§ **Apply what you read**
**a.** In the ICES feature article, in what year did Hawkins apply to the ICES Moncrief Undergraduate Summer Internship Program?
**b.** According to the ICES feature article, which fields can undergraduate students be studying to be eligible for the Moncrief Undergraduate Summer Internship Program? List every one.
**c.** Extend the ICES feature article about John Hawkins past its final sentence.

§ **Source passage**
::::

Feature
Published Jan. 7, 2016
John Hawkins, a Ph.D. student in the ICES Computational Science, Engineering and Mathematics program, spends his days researching how proteins bind to DNA, one of the most fundamental questions in biology and a process that requires analyzing millions of reads of DNA fragments—an issue in data analysis.
“Making things bind to other things is a very useful thing to know how to do in molecular biosciences,” Hawkins said. “But the current stage we’re at in this project is a lot of data analysis—a big data problem—where we have two very large data sets, millions of short reads of DNA and a large number of images where we are trying to find where each sequence aligns in each image.”
Hawkins interdisciplinary work in fundamental biology research and “big data” processing, conducted under ICES researcher and computational biologist William Press, has important implications for improving gene-editing tools, such as CRISPR-Cas9—the most specific gene editing technique to date.
However, as an undergraduate studying mathematics and mechanical engineering in Washington, Hawkins said he had no research experience. Applying to the ICES Moncrief Undergraduate Summer Internship Program in 2008 changed that.
Hawkins had heard about computational science from his sister, a Ph.D. student at ICES when he entered the internship. But as an intern he says he got to experience it first hand.
“I thought it would be like a continuation of school,” Hawkins said, referencing his undergraduate courses. “But the program exposed me to an immensely valuable research environment, to graduate level research, when before I had no research experience,” Hawkins said.
The Moncrief Undergraduate Summer Internship Program is an opportunity for undergraduate students studying math, science or engineering to spend their summer working alongside faculty, staff and graduate students at one of the institute’s 17 research centers. In Hawkins’ case, he got to work within two ICES centers during his internship.

::::

§ **Information supplied**
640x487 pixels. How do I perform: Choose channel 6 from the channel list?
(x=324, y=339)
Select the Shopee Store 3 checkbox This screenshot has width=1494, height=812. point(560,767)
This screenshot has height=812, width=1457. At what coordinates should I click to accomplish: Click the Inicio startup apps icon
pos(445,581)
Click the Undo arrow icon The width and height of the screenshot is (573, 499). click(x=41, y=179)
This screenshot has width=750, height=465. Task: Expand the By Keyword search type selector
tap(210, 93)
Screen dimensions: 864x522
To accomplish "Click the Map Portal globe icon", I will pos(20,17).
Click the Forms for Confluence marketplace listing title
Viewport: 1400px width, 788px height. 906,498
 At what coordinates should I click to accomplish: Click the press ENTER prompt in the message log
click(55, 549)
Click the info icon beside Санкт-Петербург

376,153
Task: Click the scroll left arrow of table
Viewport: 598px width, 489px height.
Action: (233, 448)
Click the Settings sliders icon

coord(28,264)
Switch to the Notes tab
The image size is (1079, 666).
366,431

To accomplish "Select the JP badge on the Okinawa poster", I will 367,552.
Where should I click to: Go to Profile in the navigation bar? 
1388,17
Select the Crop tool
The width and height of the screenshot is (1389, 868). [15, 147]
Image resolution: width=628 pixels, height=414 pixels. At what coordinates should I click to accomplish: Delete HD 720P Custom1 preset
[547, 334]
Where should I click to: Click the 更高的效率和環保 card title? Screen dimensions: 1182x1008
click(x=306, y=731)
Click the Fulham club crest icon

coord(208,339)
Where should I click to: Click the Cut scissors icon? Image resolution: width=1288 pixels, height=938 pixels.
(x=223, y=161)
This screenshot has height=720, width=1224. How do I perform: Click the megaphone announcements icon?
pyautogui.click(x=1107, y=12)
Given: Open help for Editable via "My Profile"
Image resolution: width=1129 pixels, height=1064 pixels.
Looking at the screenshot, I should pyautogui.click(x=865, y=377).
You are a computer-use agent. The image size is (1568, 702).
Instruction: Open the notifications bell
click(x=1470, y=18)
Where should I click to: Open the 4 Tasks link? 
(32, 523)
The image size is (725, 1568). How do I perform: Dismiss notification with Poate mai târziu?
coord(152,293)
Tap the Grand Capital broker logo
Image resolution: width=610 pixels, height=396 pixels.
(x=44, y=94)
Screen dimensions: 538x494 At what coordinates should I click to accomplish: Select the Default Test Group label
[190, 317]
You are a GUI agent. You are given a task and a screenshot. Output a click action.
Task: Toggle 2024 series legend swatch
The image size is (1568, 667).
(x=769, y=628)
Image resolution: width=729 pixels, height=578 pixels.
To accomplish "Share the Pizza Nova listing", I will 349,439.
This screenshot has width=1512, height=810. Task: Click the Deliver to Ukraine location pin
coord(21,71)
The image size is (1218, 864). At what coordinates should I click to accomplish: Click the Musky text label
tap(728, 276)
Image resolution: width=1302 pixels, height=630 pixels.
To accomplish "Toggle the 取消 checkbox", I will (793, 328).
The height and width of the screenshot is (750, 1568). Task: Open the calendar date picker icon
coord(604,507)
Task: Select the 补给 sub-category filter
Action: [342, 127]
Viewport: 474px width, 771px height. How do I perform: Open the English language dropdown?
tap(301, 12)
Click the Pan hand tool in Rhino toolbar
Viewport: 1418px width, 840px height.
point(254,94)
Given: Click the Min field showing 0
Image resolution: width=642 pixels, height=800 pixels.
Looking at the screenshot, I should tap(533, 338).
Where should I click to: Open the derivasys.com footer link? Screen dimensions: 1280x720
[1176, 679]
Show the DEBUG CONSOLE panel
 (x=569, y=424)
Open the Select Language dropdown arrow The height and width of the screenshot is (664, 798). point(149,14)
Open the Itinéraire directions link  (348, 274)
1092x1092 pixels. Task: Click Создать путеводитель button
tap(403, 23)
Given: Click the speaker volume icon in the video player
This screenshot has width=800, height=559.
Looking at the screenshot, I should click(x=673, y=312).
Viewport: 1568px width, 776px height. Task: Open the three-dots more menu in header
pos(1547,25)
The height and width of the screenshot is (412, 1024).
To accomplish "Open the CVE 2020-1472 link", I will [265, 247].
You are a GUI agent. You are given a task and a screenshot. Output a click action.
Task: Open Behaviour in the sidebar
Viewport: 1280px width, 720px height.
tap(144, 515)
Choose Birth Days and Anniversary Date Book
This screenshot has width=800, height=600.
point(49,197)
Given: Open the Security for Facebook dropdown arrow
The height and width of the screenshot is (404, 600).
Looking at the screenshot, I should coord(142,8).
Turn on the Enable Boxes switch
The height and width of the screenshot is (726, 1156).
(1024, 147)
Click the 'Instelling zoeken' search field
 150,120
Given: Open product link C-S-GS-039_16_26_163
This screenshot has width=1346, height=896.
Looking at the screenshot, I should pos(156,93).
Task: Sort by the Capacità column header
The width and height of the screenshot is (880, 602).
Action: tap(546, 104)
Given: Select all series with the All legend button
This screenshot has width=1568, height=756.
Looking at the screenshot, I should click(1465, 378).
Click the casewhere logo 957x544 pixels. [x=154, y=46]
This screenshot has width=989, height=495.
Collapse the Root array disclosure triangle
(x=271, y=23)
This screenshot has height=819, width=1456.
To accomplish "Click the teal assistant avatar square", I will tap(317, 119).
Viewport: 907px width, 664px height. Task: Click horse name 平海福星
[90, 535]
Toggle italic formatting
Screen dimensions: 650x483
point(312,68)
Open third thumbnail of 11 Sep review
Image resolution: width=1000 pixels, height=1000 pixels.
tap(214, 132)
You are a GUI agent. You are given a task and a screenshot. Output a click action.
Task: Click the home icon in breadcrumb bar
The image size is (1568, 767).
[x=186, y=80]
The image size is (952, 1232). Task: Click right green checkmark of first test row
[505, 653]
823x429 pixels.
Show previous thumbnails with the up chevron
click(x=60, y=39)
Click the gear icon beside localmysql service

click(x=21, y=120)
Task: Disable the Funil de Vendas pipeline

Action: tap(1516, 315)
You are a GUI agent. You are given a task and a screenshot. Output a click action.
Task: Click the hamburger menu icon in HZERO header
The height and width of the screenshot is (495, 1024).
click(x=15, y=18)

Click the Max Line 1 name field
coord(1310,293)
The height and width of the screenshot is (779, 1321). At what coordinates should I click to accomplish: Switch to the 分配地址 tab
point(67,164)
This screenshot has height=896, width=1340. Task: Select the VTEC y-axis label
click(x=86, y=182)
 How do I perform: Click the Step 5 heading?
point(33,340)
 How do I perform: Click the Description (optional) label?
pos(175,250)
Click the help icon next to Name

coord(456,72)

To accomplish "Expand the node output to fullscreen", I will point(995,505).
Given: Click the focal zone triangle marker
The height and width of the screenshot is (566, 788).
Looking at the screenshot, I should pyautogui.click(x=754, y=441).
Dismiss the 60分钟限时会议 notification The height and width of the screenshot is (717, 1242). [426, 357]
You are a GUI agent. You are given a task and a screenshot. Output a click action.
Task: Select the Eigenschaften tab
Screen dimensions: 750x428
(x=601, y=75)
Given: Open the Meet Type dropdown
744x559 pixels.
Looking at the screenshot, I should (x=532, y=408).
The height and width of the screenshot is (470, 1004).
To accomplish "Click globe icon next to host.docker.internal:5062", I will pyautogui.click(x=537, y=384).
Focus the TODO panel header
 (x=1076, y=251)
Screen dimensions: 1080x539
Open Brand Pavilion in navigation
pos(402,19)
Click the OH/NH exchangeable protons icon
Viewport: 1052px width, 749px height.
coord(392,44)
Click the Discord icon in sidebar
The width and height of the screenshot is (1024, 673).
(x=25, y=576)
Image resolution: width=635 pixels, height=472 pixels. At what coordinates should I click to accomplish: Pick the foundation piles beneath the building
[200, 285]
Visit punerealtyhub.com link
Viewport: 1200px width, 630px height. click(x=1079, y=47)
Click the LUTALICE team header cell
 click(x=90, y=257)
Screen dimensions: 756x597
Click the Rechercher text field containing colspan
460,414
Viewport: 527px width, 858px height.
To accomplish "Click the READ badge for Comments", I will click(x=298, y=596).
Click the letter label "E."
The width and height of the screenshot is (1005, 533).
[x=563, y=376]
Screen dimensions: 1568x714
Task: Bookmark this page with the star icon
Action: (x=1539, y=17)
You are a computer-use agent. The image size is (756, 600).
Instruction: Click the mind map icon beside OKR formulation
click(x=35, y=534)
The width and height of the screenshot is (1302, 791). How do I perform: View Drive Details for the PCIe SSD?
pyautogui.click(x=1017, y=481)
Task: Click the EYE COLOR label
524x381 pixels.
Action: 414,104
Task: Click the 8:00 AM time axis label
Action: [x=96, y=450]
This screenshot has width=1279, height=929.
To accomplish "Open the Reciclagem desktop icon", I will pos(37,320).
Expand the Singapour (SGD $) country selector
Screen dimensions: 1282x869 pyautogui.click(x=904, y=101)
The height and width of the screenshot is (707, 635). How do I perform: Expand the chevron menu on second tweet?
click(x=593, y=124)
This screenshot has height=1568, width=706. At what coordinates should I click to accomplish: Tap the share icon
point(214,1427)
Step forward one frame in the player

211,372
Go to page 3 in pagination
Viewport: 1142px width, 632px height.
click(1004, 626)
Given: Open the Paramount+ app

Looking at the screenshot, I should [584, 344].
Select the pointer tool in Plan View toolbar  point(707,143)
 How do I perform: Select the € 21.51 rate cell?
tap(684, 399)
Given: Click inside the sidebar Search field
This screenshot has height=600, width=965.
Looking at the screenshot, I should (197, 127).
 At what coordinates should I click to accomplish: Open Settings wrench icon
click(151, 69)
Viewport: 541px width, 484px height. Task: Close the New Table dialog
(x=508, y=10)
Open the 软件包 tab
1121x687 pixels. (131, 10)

::::

§ **Responses**
**a.** 2008

**b.** Math, science, engineering

**c.**
At the Center for Computational Materials, he worked on verifying a code based for estimating energy contained in molecular configurations that the center’s director, James Chelikowsky, had developed. Hawkins applied the code to find the energy state of benzene and found that the computational results matched experimentally determined values.
“You could just see this beautiful valley of the lowest energy state, looking at the whole two-dimensional field,” Hawkins said, describing a visualization of the results. “It was pretty slick. And it was basically confirmation of the code base.”
At the Center for Computational Life Sciences and Biology, he worked with Center Director Ron Elber on research that studied how theoretical polypeptide chains evolved. Using a simplified model, Hawkins investigated how changing parts of polypeptides impacted their folding ability, a parameter associated with potential for biological activity.
Looking back as a current Ph.D. student, Hawkins says that the internship enabled him to become immersed in work that he not only enjoyed, but that prepared him for the graduate program he would later enter.
“The internship was great program with a lot of great people around,” Hawkins said. “And being able to get into a graduate school environment before you decide to make the leap to come to grad school, that itself is extremely valuable.”
Applications for the Moncrief Undergraduate Summer Internship Program are now open. The application deadline is Feb. 1, 2016.